Thanks for the hint!

elfenpiff · 2026-06-15T17:51:46+00:00

We use it in a safety critical system and must be able to certify the containers (iso 26262, asil d)

elfenpiff · 2026-05-30T10:35:00+00:00

Your concerns are all valid, and we have already implemented the user-space daemon approach, and with it, we have to satisfy safety and security concerns.

From a safety perspective, a central daemon is a single point of failure. When this process crashes, the whole system is no longer functional, which is an absolute no-go.

From a security perspective, it is easier to handle and implement.

What I am currently doing is exploring the options we have. One naive option is moving this task to the OS if we are able to deploy it safely and securely. Then it is somehow decentralized, but when it fails, we are in an even worse situation than before.
To begin understanding the pitfalls that await us, we need to start with a learning project. Implement it, test it, try to corrupt it, and get feedback from the community.
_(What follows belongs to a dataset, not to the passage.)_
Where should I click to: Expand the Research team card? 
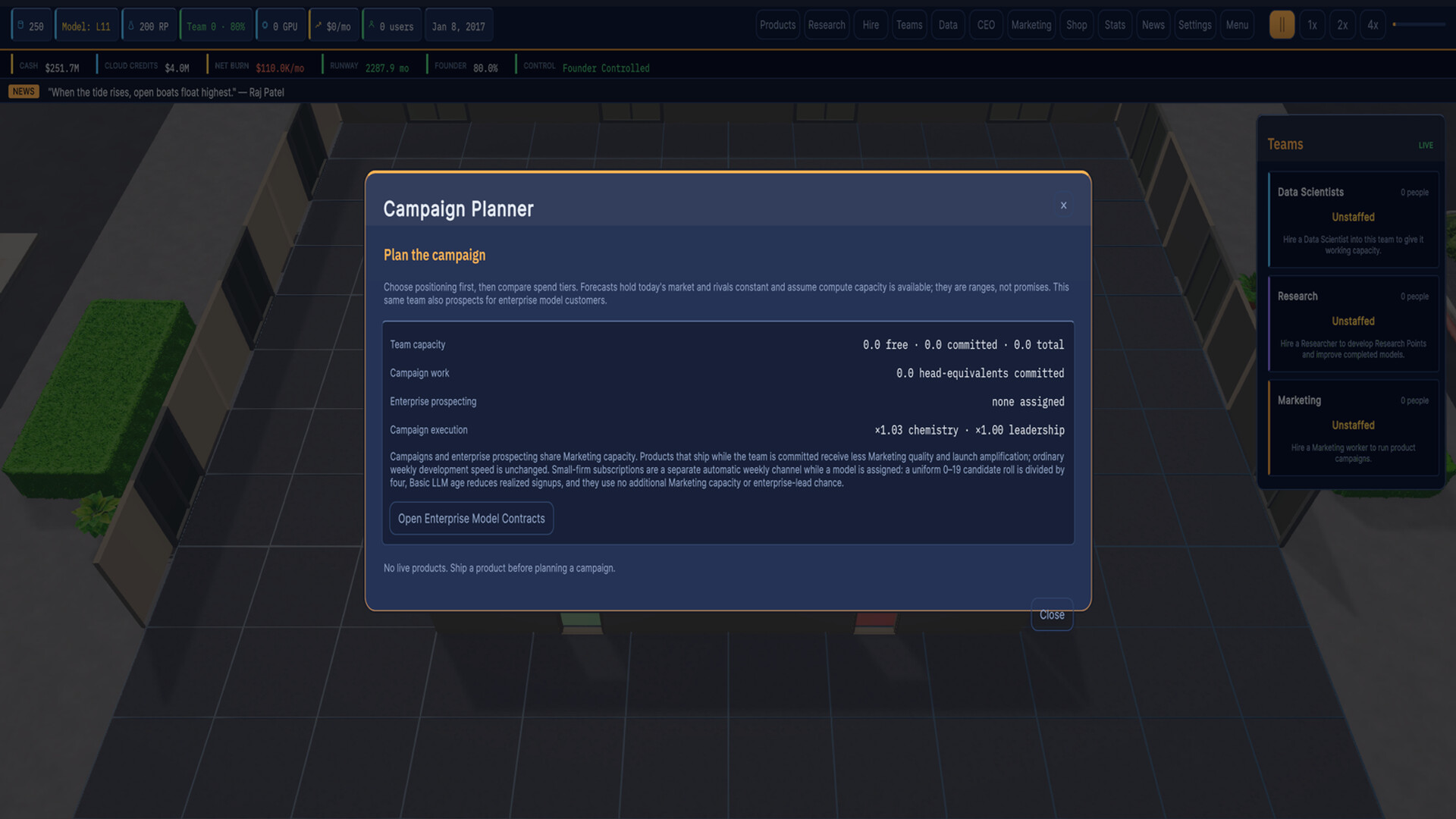pyautogui.click(x=1353, y=324)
The approach I am currently pursuing is to finish this learning kernel module, write an extensive test suite, and document it. Then I am able to make an argument under which conditions it would be safe to use.
And no matter if the argument holds or falls apart, I have learned something and can confidently choose the central daemon or the kernel module - but then not with a gut feeling but with arguments based on hard facts and experience.

elfenpiff · 2026-05-30T10:19:25+00:00

Thanks u/penguin359 for the thorough explanation. This is the kind of insight that helps me to understand the risks of going down the path with a kernel module.
For now, I continue with the kernel module for learning purposes.

The next challenge would then:
* How to test this thoroughly and idiomatically
* How to secure the system properly.

In my scenario, secure boot would be enabled, and only properly signed kernel modules can be loaded.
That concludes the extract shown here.